(DATASET ENTRIES)
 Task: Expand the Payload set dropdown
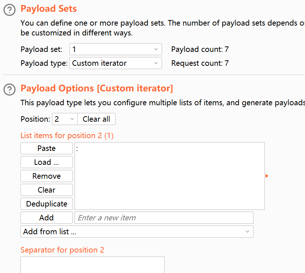(116, 49)

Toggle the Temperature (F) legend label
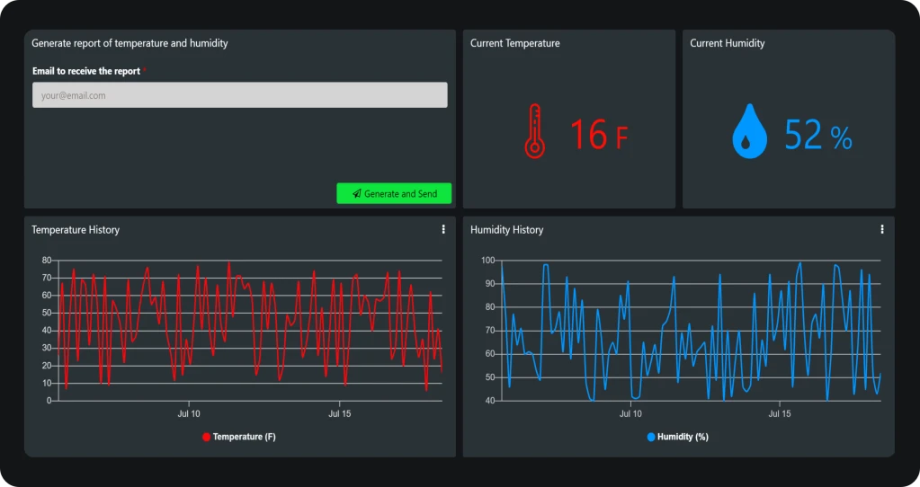point(244,437)
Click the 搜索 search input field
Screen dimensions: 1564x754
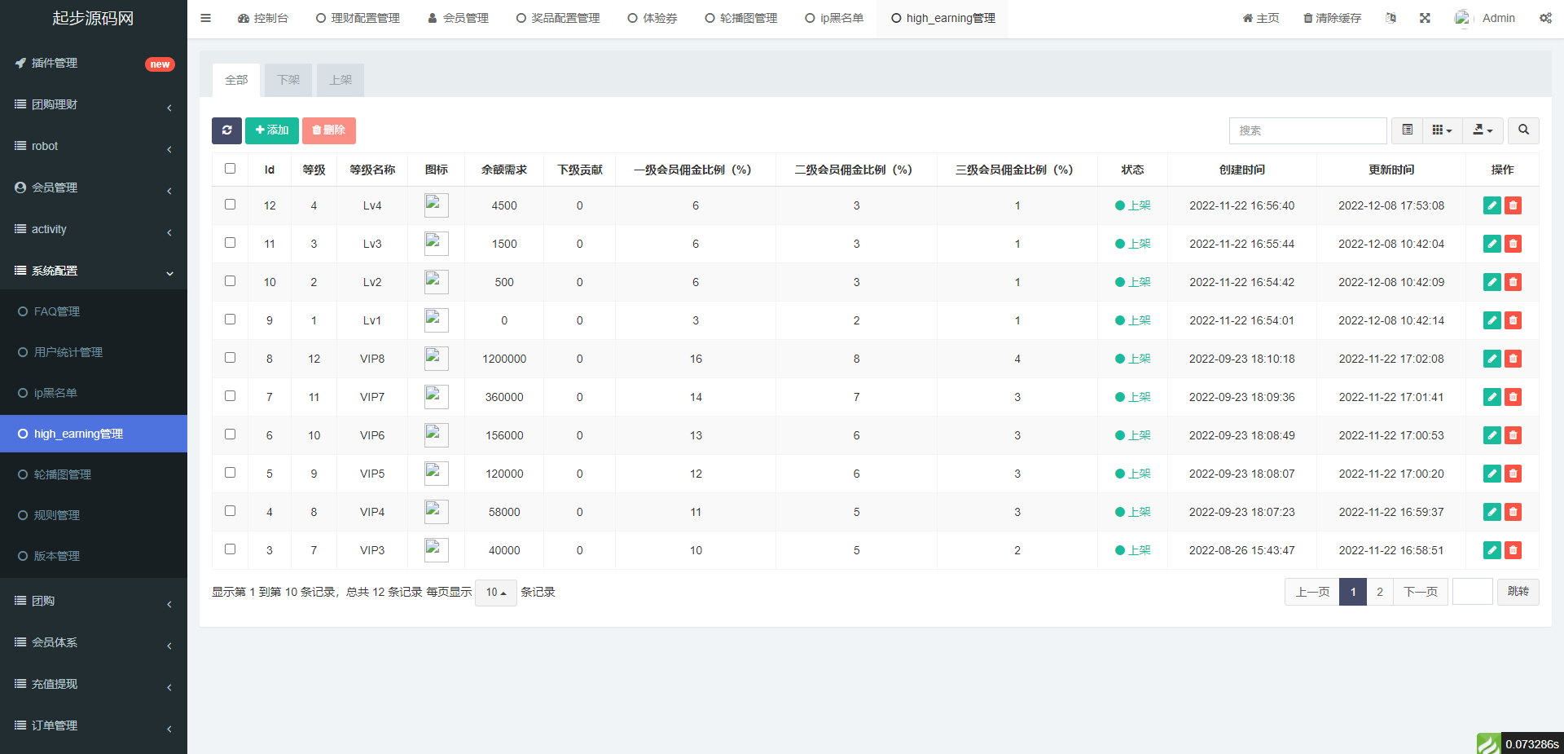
(End DATASET ENTRIES)
Set down all of the entries exactly. Leave the pictures out.

 Task: Expand the Payload set dropdown
(116, 49)

Toggle the Temperature (F) legend label
point(244,437)
Click the 搜索 search input field
Screen dimensions: 1564x754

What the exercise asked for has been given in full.